The Nation Is Turning 250 — Here’s How Deathcare Can Show Up

Funeral Industry News June 30, 2026
America250

The Nation Is Turning 250 — Here’s How Deathcare Can Show Up

July 4, 2026 is weeks away, and America250 — the bipartisan federal initiative commemorating the United States semiquincentennial — has been building toward it for years. Communities across the country are organizing tours, storytelling projects, service initiatives, and public events, and they’re doing it largely from the ground up. So what are your plans to celebrate this historic event with your community and the families you serve?

As some of the oldest continuously-operating institutions in many towns, funeral homes, cemeteries, and crematories are often the custodians of records nobody else holds, and the professionals who know better than anyone how this community has marked its losses for generations. 

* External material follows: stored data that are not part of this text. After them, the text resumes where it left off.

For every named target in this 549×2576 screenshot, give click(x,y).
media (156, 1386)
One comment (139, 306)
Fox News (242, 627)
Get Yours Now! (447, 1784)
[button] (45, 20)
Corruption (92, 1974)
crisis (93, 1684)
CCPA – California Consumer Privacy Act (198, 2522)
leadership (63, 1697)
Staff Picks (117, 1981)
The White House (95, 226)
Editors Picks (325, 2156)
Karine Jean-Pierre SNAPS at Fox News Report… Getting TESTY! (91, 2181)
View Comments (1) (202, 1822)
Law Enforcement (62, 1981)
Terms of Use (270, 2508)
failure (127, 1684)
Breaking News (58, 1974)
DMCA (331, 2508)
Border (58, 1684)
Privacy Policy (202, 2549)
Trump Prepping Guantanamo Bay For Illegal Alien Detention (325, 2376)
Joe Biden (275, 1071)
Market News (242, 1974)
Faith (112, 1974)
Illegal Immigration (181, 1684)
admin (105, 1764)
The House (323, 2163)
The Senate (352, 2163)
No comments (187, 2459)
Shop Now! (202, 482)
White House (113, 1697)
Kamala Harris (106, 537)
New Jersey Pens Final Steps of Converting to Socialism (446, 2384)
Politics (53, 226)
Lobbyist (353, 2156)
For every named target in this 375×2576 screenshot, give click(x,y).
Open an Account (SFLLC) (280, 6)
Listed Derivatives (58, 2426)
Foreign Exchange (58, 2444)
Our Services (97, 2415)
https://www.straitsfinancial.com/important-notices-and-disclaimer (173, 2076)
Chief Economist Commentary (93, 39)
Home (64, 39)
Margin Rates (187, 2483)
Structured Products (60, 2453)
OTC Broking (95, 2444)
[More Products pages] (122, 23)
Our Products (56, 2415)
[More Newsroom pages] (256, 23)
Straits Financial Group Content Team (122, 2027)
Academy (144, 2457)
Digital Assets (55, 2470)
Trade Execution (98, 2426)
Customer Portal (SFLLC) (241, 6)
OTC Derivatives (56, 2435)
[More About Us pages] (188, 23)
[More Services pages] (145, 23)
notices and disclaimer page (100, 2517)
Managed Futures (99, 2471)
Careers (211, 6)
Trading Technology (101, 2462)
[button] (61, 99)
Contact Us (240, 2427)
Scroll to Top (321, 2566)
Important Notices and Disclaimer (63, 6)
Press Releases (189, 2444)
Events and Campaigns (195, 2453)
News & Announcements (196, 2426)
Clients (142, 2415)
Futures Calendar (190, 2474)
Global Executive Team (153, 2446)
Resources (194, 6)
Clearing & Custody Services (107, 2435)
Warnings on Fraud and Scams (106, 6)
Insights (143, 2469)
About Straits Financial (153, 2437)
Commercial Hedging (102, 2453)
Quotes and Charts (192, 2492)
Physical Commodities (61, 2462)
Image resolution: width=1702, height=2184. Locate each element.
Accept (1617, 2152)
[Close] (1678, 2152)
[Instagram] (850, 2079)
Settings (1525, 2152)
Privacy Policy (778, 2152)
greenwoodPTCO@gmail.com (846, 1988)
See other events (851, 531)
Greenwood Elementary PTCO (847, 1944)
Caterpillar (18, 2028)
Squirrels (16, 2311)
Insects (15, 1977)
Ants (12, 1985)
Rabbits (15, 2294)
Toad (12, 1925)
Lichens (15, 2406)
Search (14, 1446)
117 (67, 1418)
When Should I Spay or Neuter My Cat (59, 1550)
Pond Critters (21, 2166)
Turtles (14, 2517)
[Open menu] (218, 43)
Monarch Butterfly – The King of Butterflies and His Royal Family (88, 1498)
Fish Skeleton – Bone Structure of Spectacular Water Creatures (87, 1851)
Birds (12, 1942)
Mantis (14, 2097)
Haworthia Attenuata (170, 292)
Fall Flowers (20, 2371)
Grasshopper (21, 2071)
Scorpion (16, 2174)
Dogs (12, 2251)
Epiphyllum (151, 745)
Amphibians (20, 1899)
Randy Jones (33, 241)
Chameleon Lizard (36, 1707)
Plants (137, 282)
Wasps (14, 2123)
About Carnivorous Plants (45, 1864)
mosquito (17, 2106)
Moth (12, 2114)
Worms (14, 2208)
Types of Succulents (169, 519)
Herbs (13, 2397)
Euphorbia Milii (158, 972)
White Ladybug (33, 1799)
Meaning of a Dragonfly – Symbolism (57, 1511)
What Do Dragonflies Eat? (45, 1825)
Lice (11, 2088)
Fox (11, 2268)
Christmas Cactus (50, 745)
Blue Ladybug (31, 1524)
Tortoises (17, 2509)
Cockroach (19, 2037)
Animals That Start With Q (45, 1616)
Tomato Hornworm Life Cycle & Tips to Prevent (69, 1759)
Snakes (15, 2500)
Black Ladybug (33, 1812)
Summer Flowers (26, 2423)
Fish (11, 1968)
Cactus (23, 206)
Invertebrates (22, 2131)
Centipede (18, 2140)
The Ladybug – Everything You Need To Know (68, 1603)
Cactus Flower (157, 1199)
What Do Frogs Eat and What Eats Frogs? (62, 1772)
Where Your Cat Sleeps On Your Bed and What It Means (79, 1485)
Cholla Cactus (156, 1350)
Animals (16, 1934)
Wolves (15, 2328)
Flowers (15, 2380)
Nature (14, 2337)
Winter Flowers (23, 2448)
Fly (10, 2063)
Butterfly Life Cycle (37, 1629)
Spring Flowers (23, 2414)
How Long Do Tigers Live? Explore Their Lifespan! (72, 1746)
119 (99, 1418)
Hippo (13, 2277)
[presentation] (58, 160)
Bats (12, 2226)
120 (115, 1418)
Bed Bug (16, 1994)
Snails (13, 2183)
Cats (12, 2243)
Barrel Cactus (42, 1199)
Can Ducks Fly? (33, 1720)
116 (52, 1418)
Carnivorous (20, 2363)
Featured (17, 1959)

That means your business is uniquely poised to play a key role in your area’s America250 celebration. Remembering that this is a year-long commemoration, here are a few ideas that don’t have to be planned and presented by July 4: 

1. Host a community oral history day. America250’s flagship storytelling program, “Our American Story,” is an ambitious national effort to create the largest-ever archive of oral and visual histories in U.S. history — but the mobile Airstream recording studios can only hit so many stops. You can fill the gap in your community with almost no budget. Set aside a Saturday, invite families to your chapel or arrangement room, and record short interviews — three generations around a table talking about a grandparent who immigrated, served, built something, or survived something. Submit the recordings to your state’s America250 commission or local historical society. A phone on a tripod and a quiet room is all the infrastructure you need, and the goodwill it generates will outlast the bunting.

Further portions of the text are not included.